─── The records
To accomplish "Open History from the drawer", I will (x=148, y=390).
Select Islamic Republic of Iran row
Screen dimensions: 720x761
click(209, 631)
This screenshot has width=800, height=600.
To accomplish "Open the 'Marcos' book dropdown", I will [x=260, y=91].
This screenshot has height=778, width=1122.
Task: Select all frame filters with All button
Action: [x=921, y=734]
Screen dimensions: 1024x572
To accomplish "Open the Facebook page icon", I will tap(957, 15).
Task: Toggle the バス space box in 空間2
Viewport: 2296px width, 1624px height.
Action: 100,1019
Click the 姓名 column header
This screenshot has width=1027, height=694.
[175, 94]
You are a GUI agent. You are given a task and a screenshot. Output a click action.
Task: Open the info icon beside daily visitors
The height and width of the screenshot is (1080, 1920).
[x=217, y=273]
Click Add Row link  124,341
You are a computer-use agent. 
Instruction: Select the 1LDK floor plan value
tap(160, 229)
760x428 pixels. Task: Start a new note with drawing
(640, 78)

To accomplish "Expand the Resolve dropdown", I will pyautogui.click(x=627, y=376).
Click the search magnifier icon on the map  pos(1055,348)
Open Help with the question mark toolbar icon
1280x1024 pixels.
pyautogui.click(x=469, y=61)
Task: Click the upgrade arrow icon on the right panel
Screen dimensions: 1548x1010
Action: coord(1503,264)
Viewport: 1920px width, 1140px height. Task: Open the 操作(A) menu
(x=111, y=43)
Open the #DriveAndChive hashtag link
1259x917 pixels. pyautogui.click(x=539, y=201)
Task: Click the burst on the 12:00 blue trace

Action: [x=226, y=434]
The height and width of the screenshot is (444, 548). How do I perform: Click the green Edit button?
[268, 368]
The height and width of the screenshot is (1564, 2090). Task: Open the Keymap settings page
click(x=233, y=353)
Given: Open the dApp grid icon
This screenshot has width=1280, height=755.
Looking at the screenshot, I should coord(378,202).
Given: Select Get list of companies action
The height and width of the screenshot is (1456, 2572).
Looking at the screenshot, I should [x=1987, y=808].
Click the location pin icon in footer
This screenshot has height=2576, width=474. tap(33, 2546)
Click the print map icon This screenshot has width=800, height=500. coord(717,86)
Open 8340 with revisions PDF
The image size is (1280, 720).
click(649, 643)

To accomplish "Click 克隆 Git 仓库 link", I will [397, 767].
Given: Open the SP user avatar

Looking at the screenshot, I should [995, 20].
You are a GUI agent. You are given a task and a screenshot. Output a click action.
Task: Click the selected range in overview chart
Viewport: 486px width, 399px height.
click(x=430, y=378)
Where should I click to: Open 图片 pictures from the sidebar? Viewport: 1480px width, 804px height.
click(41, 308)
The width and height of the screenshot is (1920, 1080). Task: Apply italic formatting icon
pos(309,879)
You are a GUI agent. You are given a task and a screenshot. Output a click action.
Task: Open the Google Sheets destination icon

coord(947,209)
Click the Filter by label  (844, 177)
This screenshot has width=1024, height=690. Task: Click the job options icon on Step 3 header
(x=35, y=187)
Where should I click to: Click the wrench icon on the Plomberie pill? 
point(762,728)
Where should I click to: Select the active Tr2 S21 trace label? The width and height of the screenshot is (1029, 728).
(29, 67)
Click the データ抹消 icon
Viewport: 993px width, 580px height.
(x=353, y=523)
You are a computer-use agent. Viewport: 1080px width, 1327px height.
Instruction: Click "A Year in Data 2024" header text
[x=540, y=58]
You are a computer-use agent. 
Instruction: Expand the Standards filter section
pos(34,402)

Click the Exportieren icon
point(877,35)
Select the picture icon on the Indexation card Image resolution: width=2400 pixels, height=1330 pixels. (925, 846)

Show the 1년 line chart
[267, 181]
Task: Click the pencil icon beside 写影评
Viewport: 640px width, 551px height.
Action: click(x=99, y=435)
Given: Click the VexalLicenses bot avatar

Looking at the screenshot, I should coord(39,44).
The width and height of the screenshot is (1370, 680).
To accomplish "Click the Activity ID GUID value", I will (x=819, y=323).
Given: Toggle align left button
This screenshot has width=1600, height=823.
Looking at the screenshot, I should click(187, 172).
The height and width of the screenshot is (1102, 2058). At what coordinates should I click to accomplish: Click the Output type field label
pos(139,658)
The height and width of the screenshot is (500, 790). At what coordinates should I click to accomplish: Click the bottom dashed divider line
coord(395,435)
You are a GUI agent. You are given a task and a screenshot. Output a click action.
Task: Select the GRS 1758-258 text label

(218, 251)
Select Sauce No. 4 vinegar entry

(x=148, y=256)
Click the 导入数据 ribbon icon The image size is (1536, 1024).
──────
Task prompt: Copy every row above word for word, keeping each line unchanged.

Written answer:
To accomplish "Open History from the drawer", I will (x=148, y=390).
Select Islamic Republic of Iran row
Screen dimensions: 720x761
click(209, 631)
This screenshot has width=800, height=600.
To accomplish "Open the 'Marcos' book dropdown", I will [x=260, y=91].
This screenshot has height=778, width=1122.
Task: Select all frame filters with All button
Action: [x=921, y=734]
Screen dimensions: 1024x572
To accomplish "Open the Facebook page icon", I will tap(957, 15).
Task: Toggle the バス space box in 空間2
Viewport: 2296px width, 1624px height.
Action: 100,1019
Click the 姓名 column header
This screenshot has width=1027, height=694.
[175, 94]
You are a GUI agent. You are given a task and a screenshot. Output a click action.
Task: Open the info icon beside daily visitors
The height and width of the screenshot is (1080, 1920).
[x=217, y=273]
Click Add Row link  124,341
You are a computer-use agent. 
Instruction: Select the 1LDK floor plan value
tap(160, 229)
760x428 pixels. Task: Start a new note with drawing
(640, 78)

To accomplish "Expand the Resolve dropdown", I will pyautogui.click(x=627, y=376).
Click the search magnifier icon on the map  pos(1055,348)
Open Help with the question mark toolbar icon
1280x1024 pixels.
pyautogui.click(x=469, y=61)
Task: Click the upgrade arrow icon on the right panel
Screen dimensions: 1548x1010
Action: coord(1503,264)
Viewport: 1920px width, 1140px height. Task: Open the 操作(A) menu
(x=111, y=43)
Open the #DriveAndChive hashtag link
1259x917 pixels. pyautogui.click(x=539, y=201)
Task: Click the burst on the 12:00 blue trace

Action: [x=226, y=434]
The height and width of the screenshot is (444, 548). How do I perform: Click the green Edit button?
[268, 368]
The height and width of the screenshot is (1564, 2090). Task: Open the Keymap settings page
click(x=233, y=353)
Given: Open the dApp grid icon
This screenshot has width=1280, height=755.
Looking at the screenshot, I should coord(378,202).
Given: Select Get list of companies action
The height and width of the screenshot is (1456, 2572).
Looking at the screenshot, I should [x=1987, y=808].
Click the location pin icon in footer
This screenshot has height=2576, width=474. tap(33, 2546)
Click the print map icon This screenshot has width=800, height=500. coord(717,86)
Open 8340 with revisions PDF
The image size is (1280, 720).
click(649, 643)

To accomplish "Click 克隆 Git 仓库 link", I will [397, 767].
Given: Open the SP user avatar

Looking at the screenshot, I should [995, 20].
You are a GUI agent. You are given a task and a screenshot. Output a click action.
Task: Click the selected range in overview chart
Viewport: 486px width, 399px height.
click(x=430, y=378)
Where should I click to: Open 图片 pictures from the sidebar? Viewport: 1480px width, 804px height.
click(41, 308)
The width and height of the screenshot is (1920, 1080). Task: Apply italic formatting icon
pos(309,879)
You are a GUI agent. You are given a task and a screenshot. Output a click action.
Task: Open the Google Sheets destination icon

coord(947,209)
Click the Filter by label  (844, 177)
This screenshot has width=1024, height=690. Task: Click the job options icon on Step 3 header
(x=35, y=187)
Where should I click to: Click the wrench icon on the Plomberie pill? 
point(762,728)
Where should I click to: Select the active Tr2 S21 trace label? The width and height of the screenshot is (1029, 728).
(29, 67)
Click the データ抹消 icon
Viewport: 993px width, 580px height.
(x=353, y=523)
You are a computer-use agent. Viewport: 1080px width, 1327px height.
Instruction: Click "A Year in Data 2024" header text
[x=540, y=58]
You are a computer-use agent. 
Instruction: Expand the Standards filter section
pos(34,402)

Click the Exportieren icon
point(877,35)
Select the picture icon on the Indexation card Image resolution: width=2400 pixels, height=1330 pixels. (925, 846)

Show the 1년 line chart
[267, 181]
Task: Click the pencil icon beside 写影评
Viewport: 640px width, 551px height.
Action: click(x=99, y=435)
Given: Click the VexalLicenses bot avatar

Looking at the screenshot, I should coord(39,44).
The width and height of the screenshot is (1370, 680).
To accomplish "Click the Activity ID GUID value", I will (x=819, y=323).
Given: Toggle align left button
This screenshot has width=1600, height=823.
Looking at the screenshot, I should click(187, 172).
The height and width of the screenshot is (1102, 2058). At what coordinates should I click to accomplish: Click the Output type field label
pos(139,658)
The height and width of the screenshot is (500, 790). At what coordinates should I click to accomplish: Click the bottom dashed divider line
coord(395,435)
You are a GUI agent. You are given a task and a screenshot. Output a click action.
Task: Select the GRS 1758-258 text label

(218, 251)
Select Sauce No. 4 vinegar entry

(x=148, y=256)
Click the 导入数据 ribbon icon The image size is (1536, 1024).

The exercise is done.